[Entries supplied]

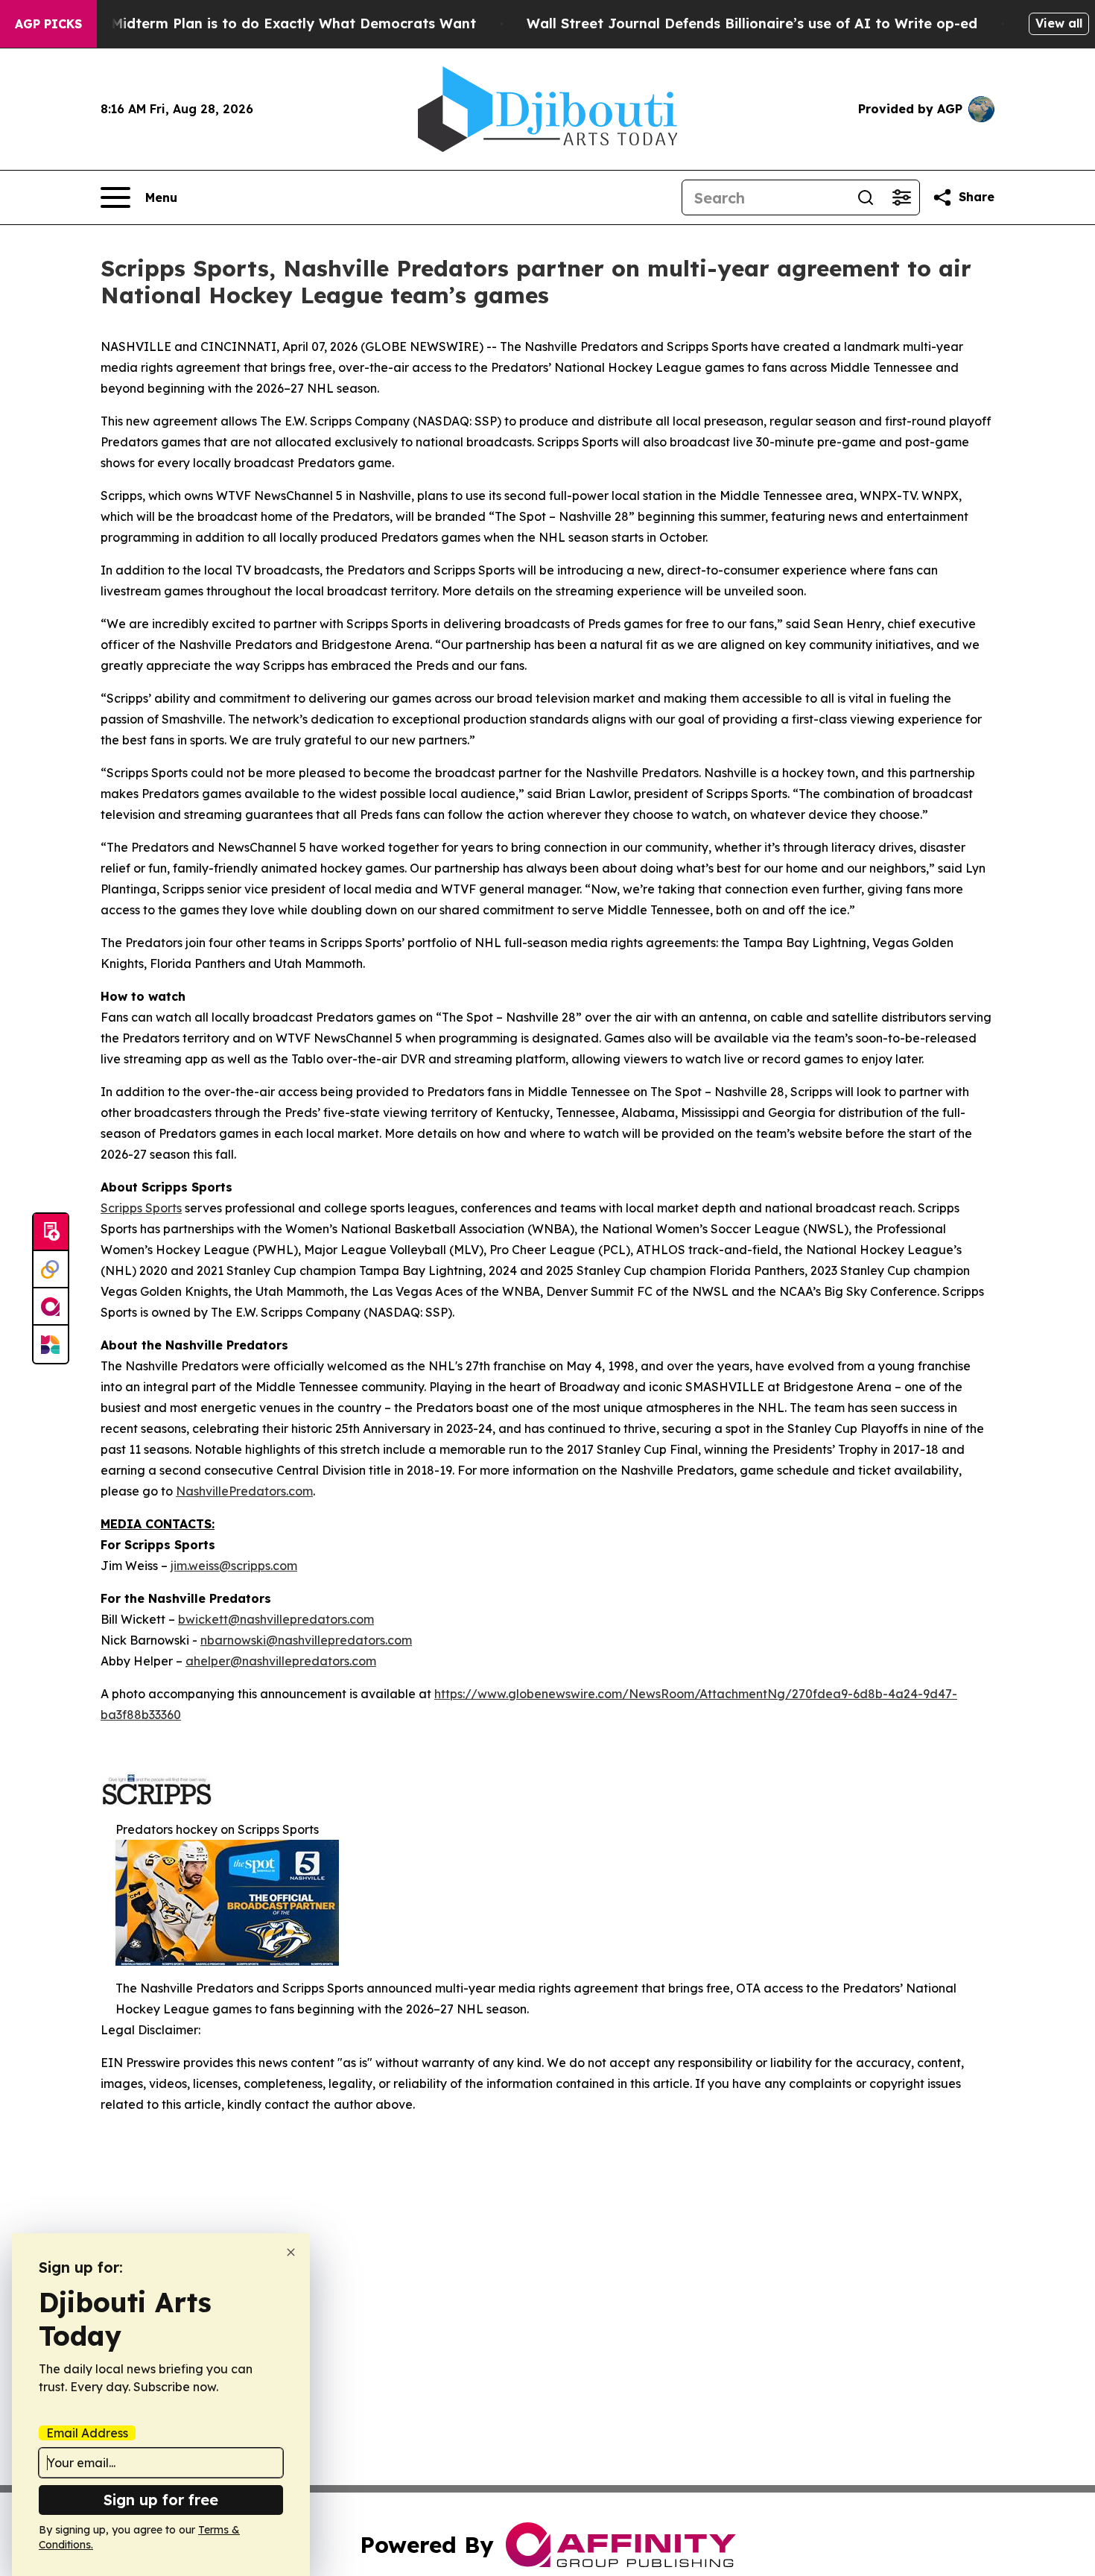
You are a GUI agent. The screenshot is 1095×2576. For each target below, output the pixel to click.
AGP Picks (48, 23)
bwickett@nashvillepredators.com (276, 1619)
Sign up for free (161, 2499)
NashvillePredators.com (244, 1491)
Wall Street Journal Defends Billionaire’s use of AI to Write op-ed (752, 23)
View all (1058, 23)
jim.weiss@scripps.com (234, 1565)
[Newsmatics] (51, 1344)
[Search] (865, 197)
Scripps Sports (141, 1207)
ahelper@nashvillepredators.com (280, 1660)
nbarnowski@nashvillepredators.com (306, 1640)
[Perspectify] (51, 1269)
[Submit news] (51, 1232)
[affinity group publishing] (51, 1307)
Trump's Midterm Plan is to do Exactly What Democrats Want (264, 23)
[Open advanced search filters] (901, 197)
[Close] (291, 2252)
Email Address (87, 2432)
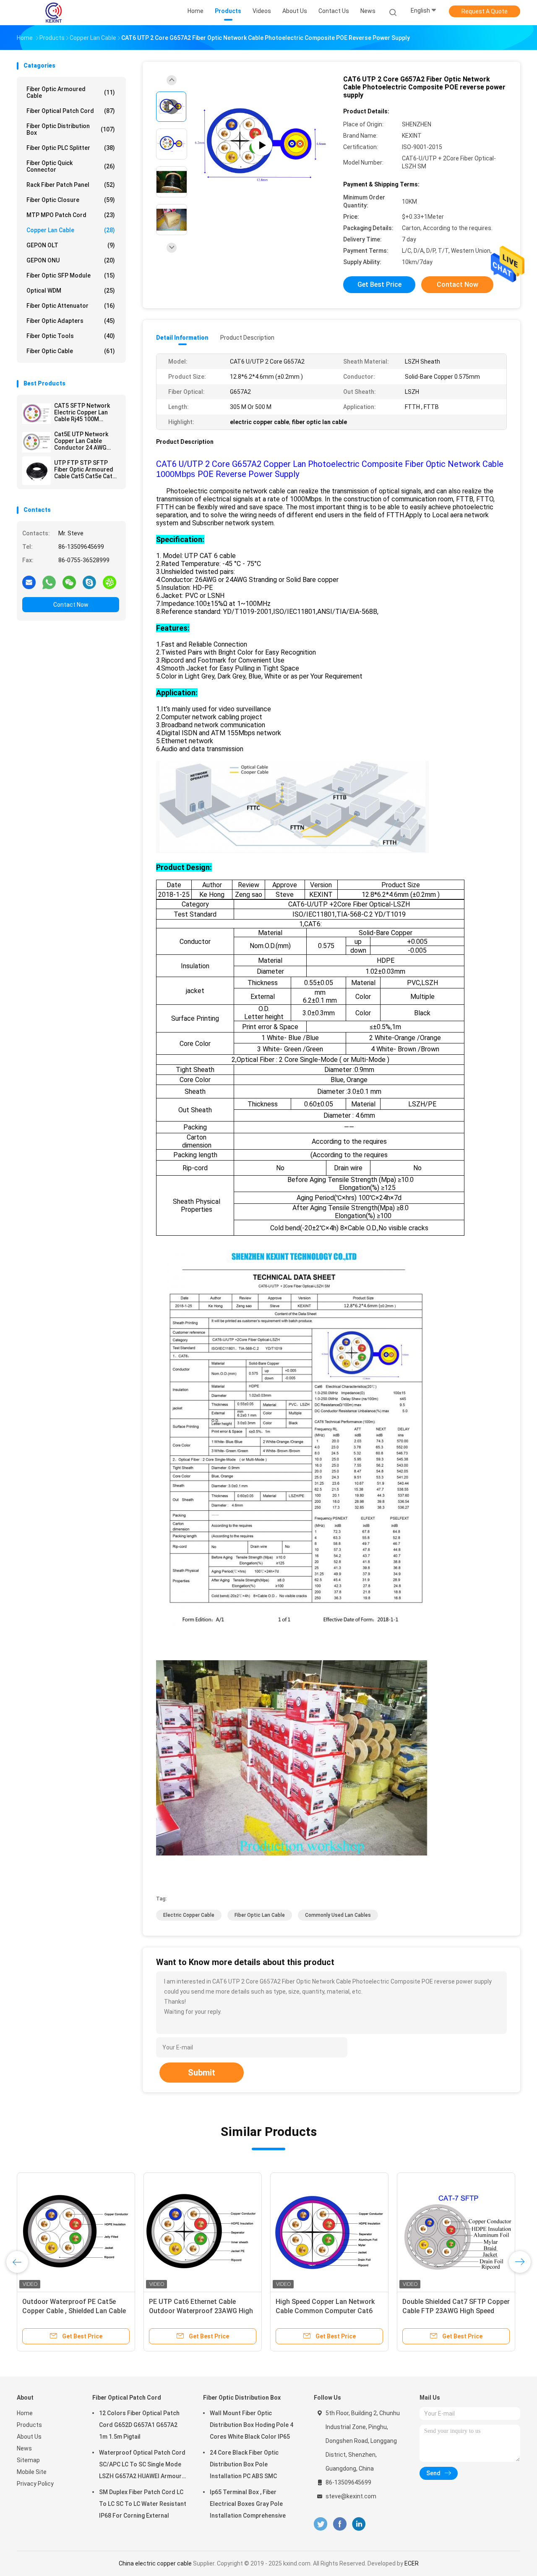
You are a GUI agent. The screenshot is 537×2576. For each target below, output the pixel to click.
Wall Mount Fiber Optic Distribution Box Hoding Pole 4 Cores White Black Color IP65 (251, 2425)
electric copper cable (188, 1915)
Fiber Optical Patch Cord (70, 110)
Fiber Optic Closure (70, 200)
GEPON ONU (70, 260)
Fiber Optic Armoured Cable (70, 92)
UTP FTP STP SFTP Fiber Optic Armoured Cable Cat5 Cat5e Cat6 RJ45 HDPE (85, 469)
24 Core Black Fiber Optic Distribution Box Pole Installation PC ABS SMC (244, 2464)
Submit (201, 2073)
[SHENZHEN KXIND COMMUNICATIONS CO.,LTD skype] (89, 582)
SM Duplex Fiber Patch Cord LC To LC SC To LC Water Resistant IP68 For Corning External (142, 2504)
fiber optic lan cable (260, 1915)
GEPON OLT (70, 245)
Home (25, 2413)
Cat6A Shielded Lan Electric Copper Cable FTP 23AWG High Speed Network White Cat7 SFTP (72, 2311)
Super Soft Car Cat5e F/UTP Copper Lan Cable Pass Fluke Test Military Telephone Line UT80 (201, 2311)
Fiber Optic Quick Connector (70, 166)
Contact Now (71, 604)
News (24, 2448)
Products (29, 2424)
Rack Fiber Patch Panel (70, 184)
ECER (411, 2563)
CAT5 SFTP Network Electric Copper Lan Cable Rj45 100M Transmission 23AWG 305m (83, 412)
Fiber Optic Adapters (70, 320)
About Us (29, 2436)
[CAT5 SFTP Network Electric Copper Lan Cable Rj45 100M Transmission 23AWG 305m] (36, 413)
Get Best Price (379, 284)
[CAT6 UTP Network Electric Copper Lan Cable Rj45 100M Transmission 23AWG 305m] (329, 2231)
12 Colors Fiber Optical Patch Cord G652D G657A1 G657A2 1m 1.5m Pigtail (139, 2425)
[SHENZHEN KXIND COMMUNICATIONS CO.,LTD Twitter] (320, 2524)
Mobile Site (32, 2472)
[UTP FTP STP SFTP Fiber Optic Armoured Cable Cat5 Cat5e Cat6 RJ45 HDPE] (36, 470)
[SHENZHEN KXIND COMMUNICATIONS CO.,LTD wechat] (69, 582)
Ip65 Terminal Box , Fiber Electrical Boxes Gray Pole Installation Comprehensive (248, 2504)
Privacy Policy (35, 2483)
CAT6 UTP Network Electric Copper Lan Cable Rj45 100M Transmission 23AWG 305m (320, 2311)
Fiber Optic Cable (70, 351)
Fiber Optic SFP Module (70, 275)
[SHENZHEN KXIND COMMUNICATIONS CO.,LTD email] (29, 582)
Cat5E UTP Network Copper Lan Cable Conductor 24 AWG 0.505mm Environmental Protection (81, 441)
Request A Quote (484, 11)
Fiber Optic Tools (70, 336)
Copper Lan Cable (70, 230)
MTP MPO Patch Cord (70, 215)
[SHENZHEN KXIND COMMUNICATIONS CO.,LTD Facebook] (340, 2524)
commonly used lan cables (338, 1915)
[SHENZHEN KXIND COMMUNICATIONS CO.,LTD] (54, 13)
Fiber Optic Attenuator (70, 305)
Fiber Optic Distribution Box (70, 129)
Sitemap (28, 2460)
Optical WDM (70, 290)
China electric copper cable (155, 2563)
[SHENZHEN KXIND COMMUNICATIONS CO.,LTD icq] (109, 582)
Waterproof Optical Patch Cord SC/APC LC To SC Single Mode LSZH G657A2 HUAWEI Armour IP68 (142, 2465)
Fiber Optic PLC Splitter (70, 147)
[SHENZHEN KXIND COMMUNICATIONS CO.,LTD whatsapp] (49, 582)
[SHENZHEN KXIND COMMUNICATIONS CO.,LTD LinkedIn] (359, 2524)
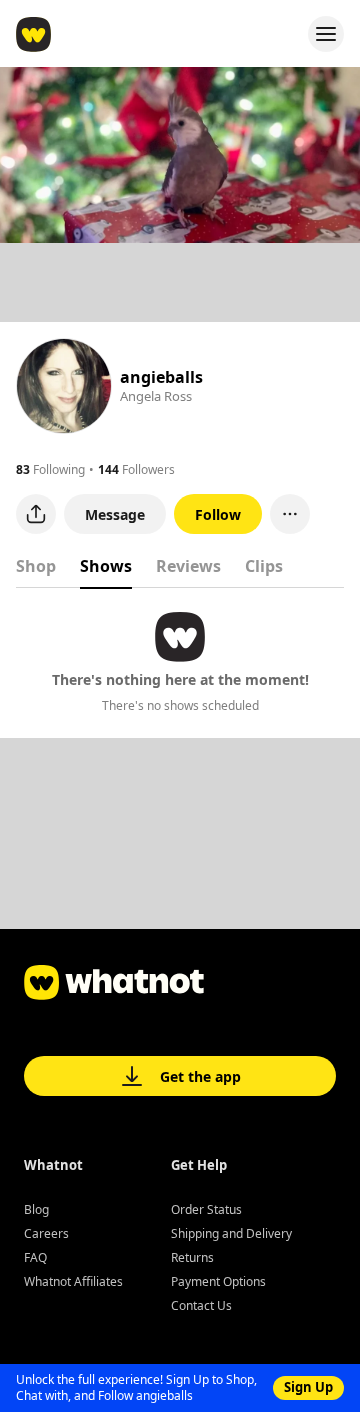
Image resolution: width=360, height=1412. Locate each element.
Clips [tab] (264, 566)
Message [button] (115, 514)
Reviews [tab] (188, 566)
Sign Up (308, 1387)
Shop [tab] (36, 566)
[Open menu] (326, 34)
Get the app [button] (200, 1076)
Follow (218, 514)
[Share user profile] (36, 514)
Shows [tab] (106, 566)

[/Entries supplied]

Looking at the data above, write out exactly the lines that start at the one containing "HDPE (85, 469)" and end at the one containing "Fiber Optic SFP Module (70, 275)"; include both and nothing beyond.

[Solution to this task]
UTP FTP STP SFTP Fiber Optic Armoured Cable Cat5 Cat5e Cat6 RJ45 HDPE (85, 469)
24 Core Black Fiber Optic Distribution Box Pole Installation PC ABS SMC (244, 2464)
Submit (201, 2073)
[SHENZHEN KXIND COMMUNICATIONS CO.,LTD skype] (89, 582)
SM Duplex Fiber Patch Cord LC To LC SC To LC Water Resistant IP68 For Corning External (142, 2504)
fiber optic lan cable (260, 1915)
GEPON OLT (70, 245)
Home (25, 2413)
Cat6A Shielded Lan Electric Copper Cable FTP 23AWG High Speed Network White Cat7 SFTP (72, 2311)
Super Soft Car Cat5e F/UTP Copper Lan Cable Pass Fluke Test Military Telephone Line UT80 (201, 2311)
Fiber Optic Quick Connector (70, 166)
Contact Now (71, 604)
News (24, 2448)
Products (29, 2424)
Rack Fiber Patch Panel (70, 184)
ECER (411, 2563)
CAT5 SFTP Network Electric Copper Lan Cable Rj45 100M Transmission 23AWG 305m (83, 412)
Fiber Optic Adapters (70, 320)
About Us (29, 2436)
[CAT5 SFTP Network Electric Copper Lan Cable Rj45 100M Transmission 23AWG 305m] (36, 413)
Get Best Price (379, 284)
[CAT6 UTP Network Electric Copper Lan Cable Rj45 100M Transmission 23AWG 305m] (329, 2231)
12 Colors Fiber Optical Patch Cord G652D G657A1 G657A2 1m 1.5m Pigtail (139, 2425)
[SHENZHEN KXIND COMMUNICATIONS CO.,LTD Twitter] (320, 2524)
Mobile Site (32, 2472)
[UTP FTP STP SFTP Fiber Optic Armoured Cable Cat5 Cat5e Cat6 RJ45 HDPE] (36, 470)
[SHENZHEN KXIND COMMUNICATIONS CO.,LTD wechat] (69, 582)
Ip65 Terminal Box , Fiber Electrical Boxes Gray Pole Installation Comprehensive (248, 2504)
Privacy Policy (35, 2483)
CAT6 UTP Network Electric Copper Lan Cable Rj45 100M Transmission 23AWG 305m (320, 2311)
Fiber Optic Cable (70, 351)
Fiber Optic SFP Module (70, 275)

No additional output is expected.